Sheriff John Bunnell, the host of World's Wildest Police Videos, is a retired lawman who inexplicably still rides shotgun with police officers that are responding to emergencies. His voiceovers for the police video clip show are the stuff of legend; John Bunnell's narration is sneering, moralistic, and aggressive.

In other words, they are hilarious.


Not a lot of people know this, but Sheriff John Bunnell is a bit of a super-genius, well-versed in every subject and unfathomably wise. A friend of the Society, Sheriff John Bunnell occasionally stops by to answer reader questions in a little segment we like to call Ask the Sheriff.

(OK, you know this is all bullshit, right? I feel like I should call it Fake Sheriff John Bunnell so I don't get sued.)

Our first question comes to us via the Internet, from thndrkat87:

Q: Hi Sherrif My sister-in-law got my kids a really violent toy this year for Christmas, and we have a strict "no war toys" environment in my house. She KNOWS this, but still gets the violent toy - this one is called "The Impaler," Sherrif, for my daughter Tabitha, 7. Should I just get rid of the toy and not make a big deal out of it, or should I confront her?

A: Rude, lewd, and completely out of control! Some people's relatives don't know when to quit! I'm Sheriff John Bunnell, and in 27 years of law enforcement I've seen some messed up situations between family relations, but sending violent toys into a hippie's house is like a cruise missile of anti-social behavior that detonates on contact in your den or play room. You need to cowgirl up and take this bull-headed she-bitch by the horns. It's time to lay down the law. No more war toys for my sweet baby angel - or I'm going to take you down like a SWAT team home invasion on a cold February night.


Great question, thndrkat87. Here's a question on a different topic from a reader named Princess Jonni:

Q: Sheriff Bunnell, do you believe in original sin?
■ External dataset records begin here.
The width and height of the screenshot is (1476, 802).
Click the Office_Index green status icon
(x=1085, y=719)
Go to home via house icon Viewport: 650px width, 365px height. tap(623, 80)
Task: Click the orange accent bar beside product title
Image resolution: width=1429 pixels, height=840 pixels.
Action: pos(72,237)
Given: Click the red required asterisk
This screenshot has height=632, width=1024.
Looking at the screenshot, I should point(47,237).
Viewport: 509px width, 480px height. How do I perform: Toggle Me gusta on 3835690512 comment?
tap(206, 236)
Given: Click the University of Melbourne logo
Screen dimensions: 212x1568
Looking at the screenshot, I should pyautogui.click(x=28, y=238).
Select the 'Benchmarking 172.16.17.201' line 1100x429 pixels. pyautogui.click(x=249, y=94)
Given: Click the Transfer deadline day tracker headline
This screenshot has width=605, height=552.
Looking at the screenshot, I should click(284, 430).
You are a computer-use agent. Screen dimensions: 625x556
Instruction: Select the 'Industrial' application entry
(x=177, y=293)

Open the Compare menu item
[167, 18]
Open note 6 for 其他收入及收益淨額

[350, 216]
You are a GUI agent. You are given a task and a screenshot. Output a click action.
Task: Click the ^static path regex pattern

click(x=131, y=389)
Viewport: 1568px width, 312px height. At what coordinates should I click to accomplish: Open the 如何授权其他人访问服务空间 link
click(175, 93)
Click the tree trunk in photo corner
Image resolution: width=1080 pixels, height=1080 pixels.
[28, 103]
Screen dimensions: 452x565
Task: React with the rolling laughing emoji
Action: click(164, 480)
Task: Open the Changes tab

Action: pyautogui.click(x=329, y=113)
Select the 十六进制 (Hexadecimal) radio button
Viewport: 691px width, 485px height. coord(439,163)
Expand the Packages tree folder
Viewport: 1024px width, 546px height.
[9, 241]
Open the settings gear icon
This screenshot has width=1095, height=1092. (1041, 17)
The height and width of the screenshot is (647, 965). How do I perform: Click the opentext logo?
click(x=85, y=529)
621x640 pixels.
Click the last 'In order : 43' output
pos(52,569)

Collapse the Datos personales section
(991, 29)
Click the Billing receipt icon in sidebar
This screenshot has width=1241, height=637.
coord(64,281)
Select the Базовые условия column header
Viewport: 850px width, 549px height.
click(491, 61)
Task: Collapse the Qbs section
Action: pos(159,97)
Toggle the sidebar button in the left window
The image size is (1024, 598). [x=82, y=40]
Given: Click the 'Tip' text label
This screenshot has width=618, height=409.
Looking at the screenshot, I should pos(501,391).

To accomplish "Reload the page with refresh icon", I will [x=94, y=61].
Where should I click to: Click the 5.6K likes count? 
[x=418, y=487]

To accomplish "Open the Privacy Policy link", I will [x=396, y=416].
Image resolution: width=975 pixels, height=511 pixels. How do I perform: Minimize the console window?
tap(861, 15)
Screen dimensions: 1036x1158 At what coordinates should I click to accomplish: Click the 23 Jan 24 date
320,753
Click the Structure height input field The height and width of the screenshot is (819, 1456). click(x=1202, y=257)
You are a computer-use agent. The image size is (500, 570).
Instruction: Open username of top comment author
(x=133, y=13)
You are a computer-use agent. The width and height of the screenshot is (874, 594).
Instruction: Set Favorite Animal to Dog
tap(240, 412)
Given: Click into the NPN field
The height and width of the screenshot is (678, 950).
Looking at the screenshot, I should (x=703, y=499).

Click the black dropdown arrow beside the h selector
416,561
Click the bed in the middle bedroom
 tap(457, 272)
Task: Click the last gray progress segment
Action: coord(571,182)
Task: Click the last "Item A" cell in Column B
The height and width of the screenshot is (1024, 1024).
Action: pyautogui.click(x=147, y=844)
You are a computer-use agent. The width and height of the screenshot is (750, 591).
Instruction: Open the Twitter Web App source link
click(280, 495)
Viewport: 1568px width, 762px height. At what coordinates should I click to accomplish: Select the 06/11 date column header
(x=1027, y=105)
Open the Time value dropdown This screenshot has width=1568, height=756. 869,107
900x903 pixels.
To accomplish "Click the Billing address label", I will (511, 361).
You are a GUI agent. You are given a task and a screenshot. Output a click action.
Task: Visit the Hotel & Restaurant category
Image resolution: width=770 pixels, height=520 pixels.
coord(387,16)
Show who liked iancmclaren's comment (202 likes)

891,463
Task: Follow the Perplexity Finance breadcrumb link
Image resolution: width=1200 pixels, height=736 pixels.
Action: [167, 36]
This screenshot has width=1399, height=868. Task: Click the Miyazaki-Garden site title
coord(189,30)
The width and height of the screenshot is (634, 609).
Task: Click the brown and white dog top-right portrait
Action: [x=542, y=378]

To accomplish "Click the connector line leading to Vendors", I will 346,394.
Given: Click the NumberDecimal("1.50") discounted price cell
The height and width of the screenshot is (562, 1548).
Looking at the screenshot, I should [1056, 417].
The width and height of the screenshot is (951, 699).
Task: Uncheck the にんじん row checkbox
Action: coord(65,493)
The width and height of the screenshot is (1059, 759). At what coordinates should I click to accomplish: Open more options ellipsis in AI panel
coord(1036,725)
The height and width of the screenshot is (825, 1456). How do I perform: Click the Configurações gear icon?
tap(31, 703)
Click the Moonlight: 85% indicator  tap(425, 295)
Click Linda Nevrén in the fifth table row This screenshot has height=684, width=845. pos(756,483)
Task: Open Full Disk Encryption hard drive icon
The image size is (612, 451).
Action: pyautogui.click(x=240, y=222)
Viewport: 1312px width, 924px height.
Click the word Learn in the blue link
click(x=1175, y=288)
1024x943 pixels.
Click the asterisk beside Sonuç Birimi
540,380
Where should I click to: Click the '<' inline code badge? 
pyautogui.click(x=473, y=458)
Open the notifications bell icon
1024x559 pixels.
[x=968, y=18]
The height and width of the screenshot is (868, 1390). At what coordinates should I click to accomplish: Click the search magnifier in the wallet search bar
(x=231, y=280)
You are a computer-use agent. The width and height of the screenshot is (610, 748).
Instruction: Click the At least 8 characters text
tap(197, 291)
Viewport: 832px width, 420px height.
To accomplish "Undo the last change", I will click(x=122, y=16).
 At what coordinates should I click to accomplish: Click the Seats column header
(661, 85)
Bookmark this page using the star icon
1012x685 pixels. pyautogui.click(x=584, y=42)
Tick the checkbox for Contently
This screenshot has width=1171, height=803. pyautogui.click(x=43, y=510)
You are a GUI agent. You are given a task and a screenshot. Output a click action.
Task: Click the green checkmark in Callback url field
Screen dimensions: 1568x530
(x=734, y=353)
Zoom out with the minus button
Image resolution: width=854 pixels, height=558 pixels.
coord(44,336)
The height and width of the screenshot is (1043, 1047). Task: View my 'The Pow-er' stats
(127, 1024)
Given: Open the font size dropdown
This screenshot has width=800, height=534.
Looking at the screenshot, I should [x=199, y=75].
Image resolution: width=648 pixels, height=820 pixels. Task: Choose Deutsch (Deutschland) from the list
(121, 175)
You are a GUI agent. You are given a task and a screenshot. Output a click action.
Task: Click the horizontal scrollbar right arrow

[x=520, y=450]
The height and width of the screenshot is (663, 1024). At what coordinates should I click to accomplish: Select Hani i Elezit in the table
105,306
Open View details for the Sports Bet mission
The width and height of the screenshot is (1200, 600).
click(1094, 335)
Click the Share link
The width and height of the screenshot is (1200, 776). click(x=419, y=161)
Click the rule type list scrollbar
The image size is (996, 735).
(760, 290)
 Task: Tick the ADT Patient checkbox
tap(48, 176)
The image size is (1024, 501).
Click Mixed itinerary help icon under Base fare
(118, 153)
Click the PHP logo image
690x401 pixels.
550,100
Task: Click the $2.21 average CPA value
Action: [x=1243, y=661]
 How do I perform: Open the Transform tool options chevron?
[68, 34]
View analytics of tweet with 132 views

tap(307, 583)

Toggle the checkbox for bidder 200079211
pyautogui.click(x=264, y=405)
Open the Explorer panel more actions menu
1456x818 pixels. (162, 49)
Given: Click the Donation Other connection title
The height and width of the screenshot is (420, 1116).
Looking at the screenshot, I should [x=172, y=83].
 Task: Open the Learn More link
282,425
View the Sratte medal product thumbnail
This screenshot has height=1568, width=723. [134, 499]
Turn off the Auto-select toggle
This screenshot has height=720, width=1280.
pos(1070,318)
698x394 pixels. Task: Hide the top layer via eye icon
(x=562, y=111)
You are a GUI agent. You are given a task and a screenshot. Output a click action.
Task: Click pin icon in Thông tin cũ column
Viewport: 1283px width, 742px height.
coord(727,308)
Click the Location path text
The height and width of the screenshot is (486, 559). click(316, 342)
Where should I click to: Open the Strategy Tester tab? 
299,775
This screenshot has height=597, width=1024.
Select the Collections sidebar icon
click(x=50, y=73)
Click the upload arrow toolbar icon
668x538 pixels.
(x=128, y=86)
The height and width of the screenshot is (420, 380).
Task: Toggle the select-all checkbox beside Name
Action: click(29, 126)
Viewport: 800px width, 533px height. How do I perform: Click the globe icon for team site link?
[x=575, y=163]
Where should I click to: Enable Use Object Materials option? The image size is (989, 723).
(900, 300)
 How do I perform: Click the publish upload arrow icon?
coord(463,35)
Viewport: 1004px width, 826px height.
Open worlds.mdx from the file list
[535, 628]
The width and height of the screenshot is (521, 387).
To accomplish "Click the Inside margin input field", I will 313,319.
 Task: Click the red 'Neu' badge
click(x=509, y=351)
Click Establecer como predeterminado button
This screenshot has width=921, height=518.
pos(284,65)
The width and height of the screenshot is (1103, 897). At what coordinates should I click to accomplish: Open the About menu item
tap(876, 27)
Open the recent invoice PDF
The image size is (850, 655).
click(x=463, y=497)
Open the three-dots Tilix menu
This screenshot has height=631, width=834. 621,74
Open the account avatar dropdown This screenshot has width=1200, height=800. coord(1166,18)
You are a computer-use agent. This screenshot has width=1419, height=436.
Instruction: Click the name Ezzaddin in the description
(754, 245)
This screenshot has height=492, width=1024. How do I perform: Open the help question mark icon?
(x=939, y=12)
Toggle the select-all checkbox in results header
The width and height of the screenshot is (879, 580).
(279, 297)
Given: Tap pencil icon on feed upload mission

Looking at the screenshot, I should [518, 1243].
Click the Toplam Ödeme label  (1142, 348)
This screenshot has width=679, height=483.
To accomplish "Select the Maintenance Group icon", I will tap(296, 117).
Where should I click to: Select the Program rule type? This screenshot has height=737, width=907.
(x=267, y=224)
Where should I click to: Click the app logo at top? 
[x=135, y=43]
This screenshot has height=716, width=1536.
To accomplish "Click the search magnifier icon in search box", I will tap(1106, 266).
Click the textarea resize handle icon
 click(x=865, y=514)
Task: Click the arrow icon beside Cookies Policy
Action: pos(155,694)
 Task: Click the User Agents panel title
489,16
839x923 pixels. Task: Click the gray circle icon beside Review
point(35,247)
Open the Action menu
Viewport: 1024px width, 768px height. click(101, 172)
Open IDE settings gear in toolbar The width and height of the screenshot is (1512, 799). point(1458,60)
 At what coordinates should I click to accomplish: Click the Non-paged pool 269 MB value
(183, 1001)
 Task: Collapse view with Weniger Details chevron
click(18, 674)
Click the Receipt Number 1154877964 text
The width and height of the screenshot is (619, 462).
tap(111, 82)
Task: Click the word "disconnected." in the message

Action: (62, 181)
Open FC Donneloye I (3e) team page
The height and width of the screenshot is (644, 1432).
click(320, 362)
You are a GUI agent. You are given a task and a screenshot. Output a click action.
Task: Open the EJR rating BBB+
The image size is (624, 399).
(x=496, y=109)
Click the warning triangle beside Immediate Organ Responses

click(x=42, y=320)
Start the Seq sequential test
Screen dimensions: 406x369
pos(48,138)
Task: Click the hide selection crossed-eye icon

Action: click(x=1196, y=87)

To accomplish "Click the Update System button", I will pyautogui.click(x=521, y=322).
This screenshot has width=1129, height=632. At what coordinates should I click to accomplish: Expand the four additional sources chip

A: Adam and Eve were fast, loose, and out of control. There was only one rule in the Garden of Eden, but this pair of dummies had to break it. That was the Original Sin, and now we're stuck paying the price for their boneheaded blunder. Or are we? I'm Sherriff John Bunnell, and if there's one thing I've learned from a quarter century of chasing down bad guys in the Garden of Speedin' - we're only responsible for our own load of sin. Sometimes criminal choices meet hard hitting consequences, so choose wisely, or you're going to have a lot of time to regret your decision - IN A JAIL CELL. You have the power, you can make the difference. Keep the peace!

“ASK THE SHERIFF”

  1. Blogger Max Says:

    "That was the Original Sin, and now we're stuck paying the price for their boneheaded blunder. Or are we?"

    Man, I was worried for a moment that the Sheriff was about to turn all Jack Chick on me here, start talking about getting Saved....Phew, close one.

  2. Blogger monica Says:

    hee! "Garden of Speedin'"

  3. Blogger SallyP Says:

    Oh my! With that magnificent head of hair, he looks just like Jor-El! Who also likes to tell people what to do.

  4. Blogger Ezanee Says:

    Genius post, Dave! This is a bit late considering, but welcome back to the non-corporate blogging world. You've been missed.

    Also thanks to you I can't get the sheriff's voice out of my head. Thanks, thanks a lot.

  5. Blogger Summer Says:

    nice dave

  6. Blogger Jack Norris Says:

    That guy! I didn't know he'd been a real cop, I just thought he had some kind of cop fetish.
    Seriously, I once saw him on his show dressed up in some sort of police dress uniform, and the badge and buttons were so shiny & gleaming my first response wasn't "must be a real cop" but "must have creepy sexual fixation on cops."